▸ **ABOUT THIS EXERCISE**: Print exactly what the entries say, line by line, from the first line down to the one with "Vivre ici (671, 284)", inclusive.

▸ **DATA TO PROCESS**:
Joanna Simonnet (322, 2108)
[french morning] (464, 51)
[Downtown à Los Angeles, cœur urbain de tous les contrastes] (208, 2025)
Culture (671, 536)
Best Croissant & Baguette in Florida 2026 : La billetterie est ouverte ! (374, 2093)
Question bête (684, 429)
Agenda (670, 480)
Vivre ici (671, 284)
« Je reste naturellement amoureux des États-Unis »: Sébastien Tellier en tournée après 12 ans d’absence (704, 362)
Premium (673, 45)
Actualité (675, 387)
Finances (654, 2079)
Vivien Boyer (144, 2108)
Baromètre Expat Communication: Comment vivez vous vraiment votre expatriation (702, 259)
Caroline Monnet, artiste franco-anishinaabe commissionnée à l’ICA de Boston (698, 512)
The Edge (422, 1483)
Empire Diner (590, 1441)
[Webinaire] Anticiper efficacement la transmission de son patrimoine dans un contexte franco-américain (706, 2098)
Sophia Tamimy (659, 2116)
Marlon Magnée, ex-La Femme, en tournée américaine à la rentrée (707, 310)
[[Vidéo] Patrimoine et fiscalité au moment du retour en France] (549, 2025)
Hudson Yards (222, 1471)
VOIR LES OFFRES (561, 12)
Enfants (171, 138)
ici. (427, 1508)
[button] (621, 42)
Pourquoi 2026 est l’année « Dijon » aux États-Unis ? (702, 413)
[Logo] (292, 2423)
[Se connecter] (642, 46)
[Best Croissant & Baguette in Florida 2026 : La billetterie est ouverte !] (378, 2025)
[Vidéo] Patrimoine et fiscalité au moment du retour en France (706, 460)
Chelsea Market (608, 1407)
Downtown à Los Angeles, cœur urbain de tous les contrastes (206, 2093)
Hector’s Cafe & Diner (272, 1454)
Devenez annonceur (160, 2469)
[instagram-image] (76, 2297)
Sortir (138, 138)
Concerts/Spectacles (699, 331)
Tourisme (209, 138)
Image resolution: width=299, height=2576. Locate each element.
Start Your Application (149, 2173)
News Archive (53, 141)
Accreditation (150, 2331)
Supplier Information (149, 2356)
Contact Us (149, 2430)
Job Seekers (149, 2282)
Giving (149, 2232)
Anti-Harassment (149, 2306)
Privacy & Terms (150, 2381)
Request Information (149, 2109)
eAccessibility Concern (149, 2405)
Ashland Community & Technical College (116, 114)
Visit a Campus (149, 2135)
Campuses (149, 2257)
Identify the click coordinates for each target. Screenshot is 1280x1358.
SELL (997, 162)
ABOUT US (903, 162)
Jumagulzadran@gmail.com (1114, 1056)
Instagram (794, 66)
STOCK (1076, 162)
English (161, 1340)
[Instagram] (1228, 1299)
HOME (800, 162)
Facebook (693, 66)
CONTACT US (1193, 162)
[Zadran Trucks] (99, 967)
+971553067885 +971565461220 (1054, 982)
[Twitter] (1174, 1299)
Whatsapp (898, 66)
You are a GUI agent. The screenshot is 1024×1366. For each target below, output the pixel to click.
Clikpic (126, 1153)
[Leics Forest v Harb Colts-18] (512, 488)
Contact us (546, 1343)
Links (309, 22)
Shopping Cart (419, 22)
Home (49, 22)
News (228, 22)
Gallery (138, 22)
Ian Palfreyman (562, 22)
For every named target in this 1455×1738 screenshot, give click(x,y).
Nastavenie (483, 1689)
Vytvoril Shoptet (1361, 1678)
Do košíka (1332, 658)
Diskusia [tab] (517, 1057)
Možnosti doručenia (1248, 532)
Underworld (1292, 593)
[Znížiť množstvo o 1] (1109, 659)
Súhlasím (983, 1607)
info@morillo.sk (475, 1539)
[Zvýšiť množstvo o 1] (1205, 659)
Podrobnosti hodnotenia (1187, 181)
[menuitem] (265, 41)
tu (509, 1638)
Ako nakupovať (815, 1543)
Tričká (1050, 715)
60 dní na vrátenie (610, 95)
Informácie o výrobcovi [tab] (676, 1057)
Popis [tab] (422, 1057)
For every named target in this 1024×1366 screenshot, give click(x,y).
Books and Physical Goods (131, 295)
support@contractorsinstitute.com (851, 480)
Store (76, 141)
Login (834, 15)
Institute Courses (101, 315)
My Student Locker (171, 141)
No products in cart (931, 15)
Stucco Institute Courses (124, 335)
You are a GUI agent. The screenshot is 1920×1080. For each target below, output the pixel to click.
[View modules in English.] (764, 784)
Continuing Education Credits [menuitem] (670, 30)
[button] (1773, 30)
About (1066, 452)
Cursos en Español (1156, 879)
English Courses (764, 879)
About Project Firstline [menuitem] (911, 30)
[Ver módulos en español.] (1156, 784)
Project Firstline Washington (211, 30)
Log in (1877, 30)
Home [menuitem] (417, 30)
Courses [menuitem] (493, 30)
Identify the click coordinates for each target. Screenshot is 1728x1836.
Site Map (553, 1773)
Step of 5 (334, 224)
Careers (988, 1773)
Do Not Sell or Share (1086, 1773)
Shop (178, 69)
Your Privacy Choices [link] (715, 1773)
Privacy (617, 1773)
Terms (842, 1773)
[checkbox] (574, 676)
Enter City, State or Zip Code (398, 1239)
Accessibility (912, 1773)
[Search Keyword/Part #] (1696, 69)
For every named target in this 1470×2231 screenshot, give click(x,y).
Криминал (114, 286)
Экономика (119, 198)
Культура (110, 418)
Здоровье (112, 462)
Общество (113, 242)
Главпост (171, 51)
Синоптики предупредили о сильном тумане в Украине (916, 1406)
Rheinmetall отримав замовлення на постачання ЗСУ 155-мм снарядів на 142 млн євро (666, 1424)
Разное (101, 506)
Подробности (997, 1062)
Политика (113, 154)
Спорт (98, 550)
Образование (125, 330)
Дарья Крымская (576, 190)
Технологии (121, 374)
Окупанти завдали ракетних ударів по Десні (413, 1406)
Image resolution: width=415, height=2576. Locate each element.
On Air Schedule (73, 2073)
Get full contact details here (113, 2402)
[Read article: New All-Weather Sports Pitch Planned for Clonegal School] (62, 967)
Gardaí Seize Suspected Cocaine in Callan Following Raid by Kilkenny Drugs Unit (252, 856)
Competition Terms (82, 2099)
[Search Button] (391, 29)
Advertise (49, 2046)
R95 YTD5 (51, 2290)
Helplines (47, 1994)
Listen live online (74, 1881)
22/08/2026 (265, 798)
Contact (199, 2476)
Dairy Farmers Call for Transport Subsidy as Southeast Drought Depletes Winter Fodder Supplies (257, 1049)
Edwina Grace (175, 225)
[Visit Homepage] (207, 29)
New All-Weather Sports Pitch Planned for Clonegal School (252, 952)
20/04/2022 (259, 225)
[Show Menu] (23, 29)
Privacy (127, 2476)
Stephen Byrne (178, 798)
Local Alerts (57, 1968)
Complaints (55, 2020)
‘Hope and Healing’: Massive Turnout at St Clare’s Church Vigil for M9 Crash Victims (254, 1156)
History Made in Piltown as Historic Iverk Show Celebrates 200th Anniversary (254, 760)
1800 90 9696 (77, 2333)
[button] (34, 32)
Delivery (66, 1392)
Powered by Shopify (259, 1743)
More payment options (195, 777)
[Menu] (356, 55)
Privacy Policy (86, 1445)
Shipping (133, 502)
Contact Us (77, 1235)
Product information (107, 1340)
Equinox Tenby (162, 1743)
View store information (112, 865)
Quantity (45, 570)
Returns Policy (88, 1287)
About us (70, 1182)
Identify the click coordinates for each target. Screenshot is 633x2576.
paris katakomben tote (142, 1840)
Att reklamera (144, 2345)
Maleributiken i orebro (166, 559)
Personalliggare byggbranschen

▸ **ANSWER TO THE EXERCISE**:
Joanna Simonnet (322, 2108)
[french morning] (464, 51)
[Downtown à Los Angeles, cœur urbain de tous les contrastes] (208, 2025)
Culture (671, 536)
Best Croissant & Baguette in Florida 2026 : La billetterie est ouverte ! (374, 2093)
Question bête (684, 429)
Agenda (670, 480)
Vivre ici (671, 284)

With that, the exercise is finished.